Nature of the COVID-era public health disaster in the USA, from all-cause mortality and socio-geo-economic and climatic data

October, 2021

Abstract

We investigate why the USA, unlike Canada and Western European countries, has a sustained exceedingly large mortality in the “COVID-era” occurring from March 2020 to present (October 2021). All-cause mortality by time is the most reliable data for detecting true catastrophic events causing death, and for gauging the population-level impact of any surge in deaths from any cause.
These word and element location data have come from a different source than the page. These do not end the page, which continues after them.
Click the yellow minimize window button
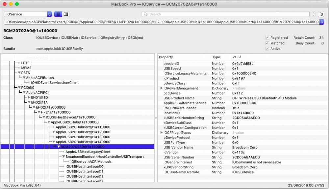Screen dimensions: 329x189 coord(11,4)
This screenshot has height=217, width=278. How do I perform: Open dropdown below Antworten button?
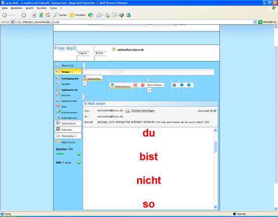coord(85,83)
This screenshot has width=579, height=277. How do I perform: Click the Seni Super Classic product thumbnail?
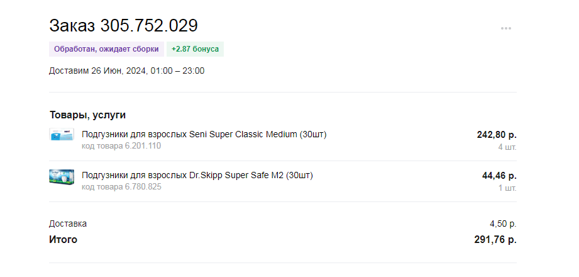click(x=62, y=135)
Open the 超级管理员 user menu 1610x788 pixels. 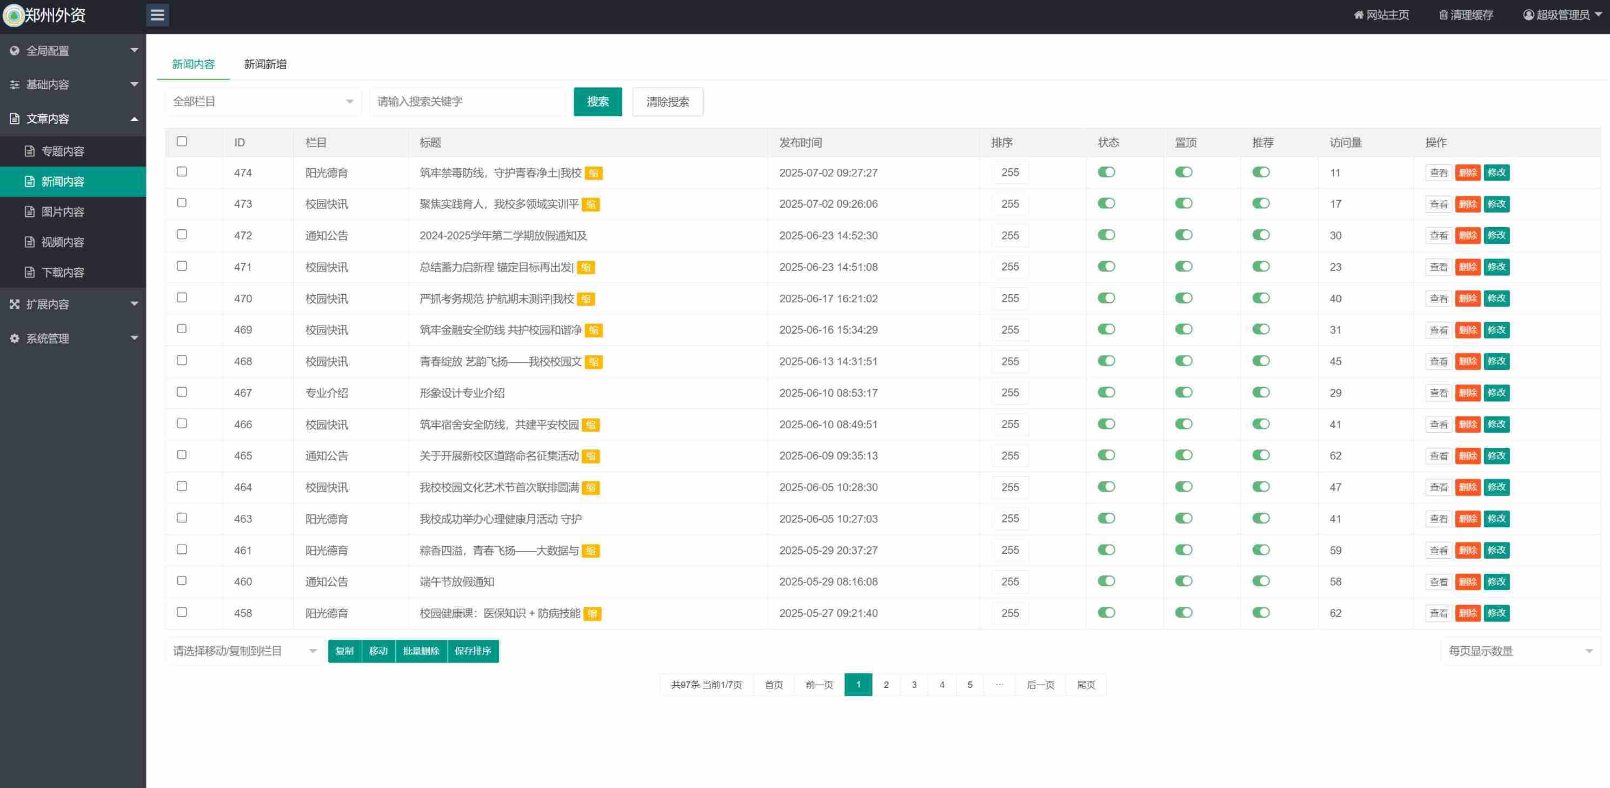click(1563, 15)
The behaviour of the USA all-cause mortality by time (week, year), by age group, by sex, and by state is contrary to pandemic behaviour caused by a new respiratory disease virus for which there is no prior natural immunity in the population. Its seasonal structure (summer maxima), age-group distribution (young residents), and large state-wise heterogeneity are unprecedented and are opposite to viral respiratory disease behaviour, pandemic or not. We conclude that a pandemic did not occur. We infer that persistent chronic psychological stress induced by the long-lasting government-imposed societal and economic transformations during the COVID-era converted the existing societal (poverty), public-health (obesity) and hot-climate risk factors into deadly agents, largely acting together, with devastating population-level consequences against large pools of vulnerable and disadvantaged residents of the USA, far above preexisting pre-COVID-era mortality in those pools. We also find a large COVID-era USA pneumonia epidemic that is not mentioned in the media or significantly in the scientific literature, which was not adequately addressed. Many COVID-19-assigned deaths may be misdiagnosed bacterial pneumonia deaths. The massive vaccination campaign (380 M administered doses, 178 M fully vaccinated individuals, mainly January-August 2021 and March-August 2021, respectively) had no detectable mitigating effect, and may have contributed to making the younger population more vulnerable (35-64 years, summer-2021 mortality).